Earls, a Democrat, filed a lawsuit to block the Judicial Standards Commission from investigating critical comments she made about the court system. She says the action by the commission, which is led by Republicans, violates her First Amendment free speech rights.

Earls — the only Black woman on the state Supreme Court — had spoken out about what she sees as a poor track record on diversity and inclusion efforts in the state's courts.

She pointed out a lack of diversity among judicial clerks and criticized the Supreme Court’s recent decision to disband its Commission on Fairness and Equity.

"There have been cases where I have felt very uncomfortable on the bench because I feel like my colleagues are unfairly cutting off a female advocate,” Earls told the publication Law 360. “We have so few people of color argue, but in one case there was a Black woman who argued in front of us, and I felt like she was being attacked unfairly, not allowed to answer the question, interrupted.”

On Tuesday, federal court judge William Osteen rejected Earls' request to block the investigation while her lawsuit is pending. He says Earls couldn't prove that any disciplinary action resulting from the probe would be unconstitutional, and it might amount to no more than a confidential reprimand.

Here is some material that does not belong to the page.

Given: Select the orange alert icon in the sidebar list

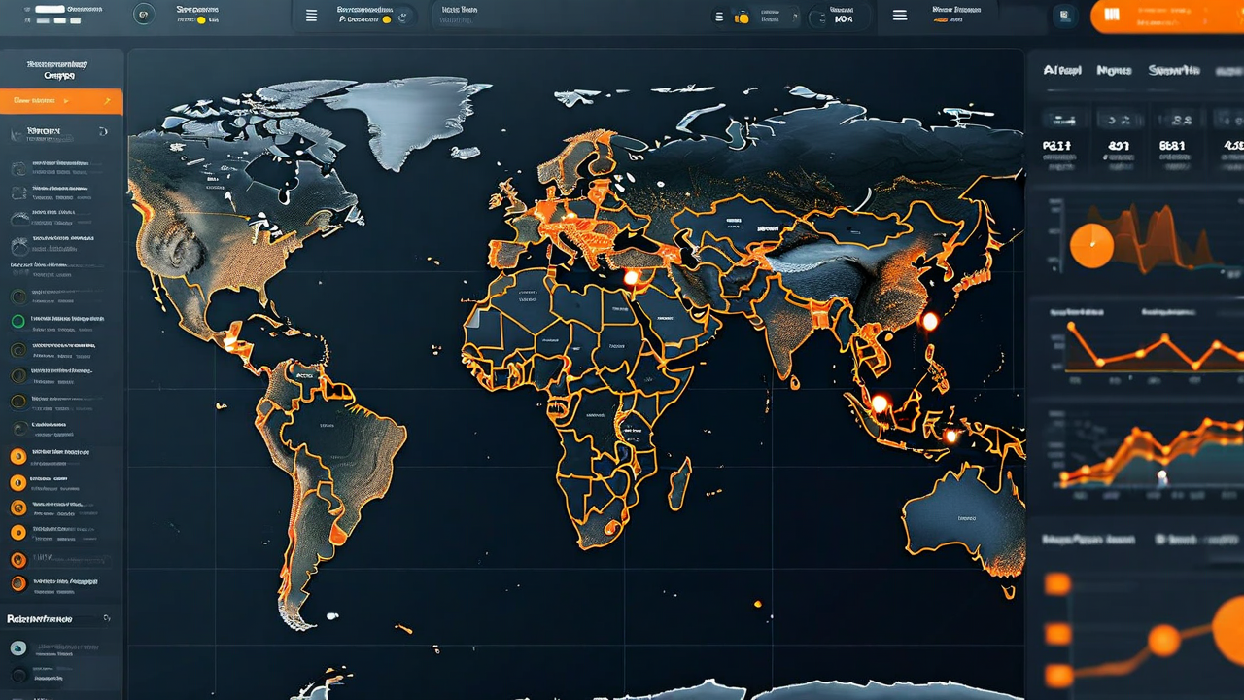Looking at the screenshot, I should (x=17, y=454).

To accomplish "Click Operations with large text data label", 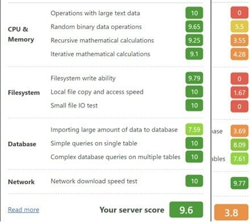I will click(x=95, y=13).
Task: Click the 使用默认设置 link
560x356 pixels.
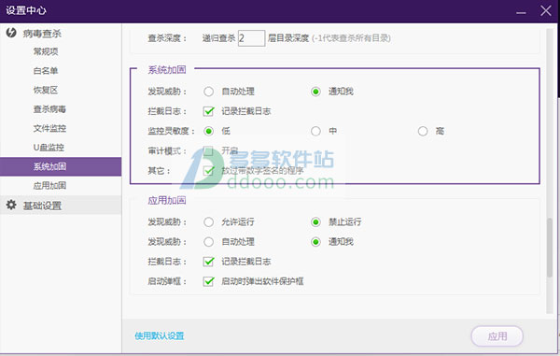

"Whatever interpretation is finally applied to plaintiff’s comments about her colleagues placing their ideology above the institution, that statement carries a reasonable interpretation that is critical of those justices, perhaps in the political sense and perhaps in an ethical sense," Osteen wrote.

Osteen's order questioned whether the Democrat's criticism of the Supreme Court's Republican majority could harm public confidence in the court system. Blocking the Earls investigation, he argued, could lead to "an impaired system which would permit a judge to say anything on any subject whatsoever without fear of disciplinary reprimand by a body designated to maintain a code of ethics for judges."

Earls' attorney says she plans to appeal the decision. Attorney Press Millen told WRAL that Osteen's argument runs "contrary to established legal precedent on the role of federal courts in guaranteeing the freedom of speech."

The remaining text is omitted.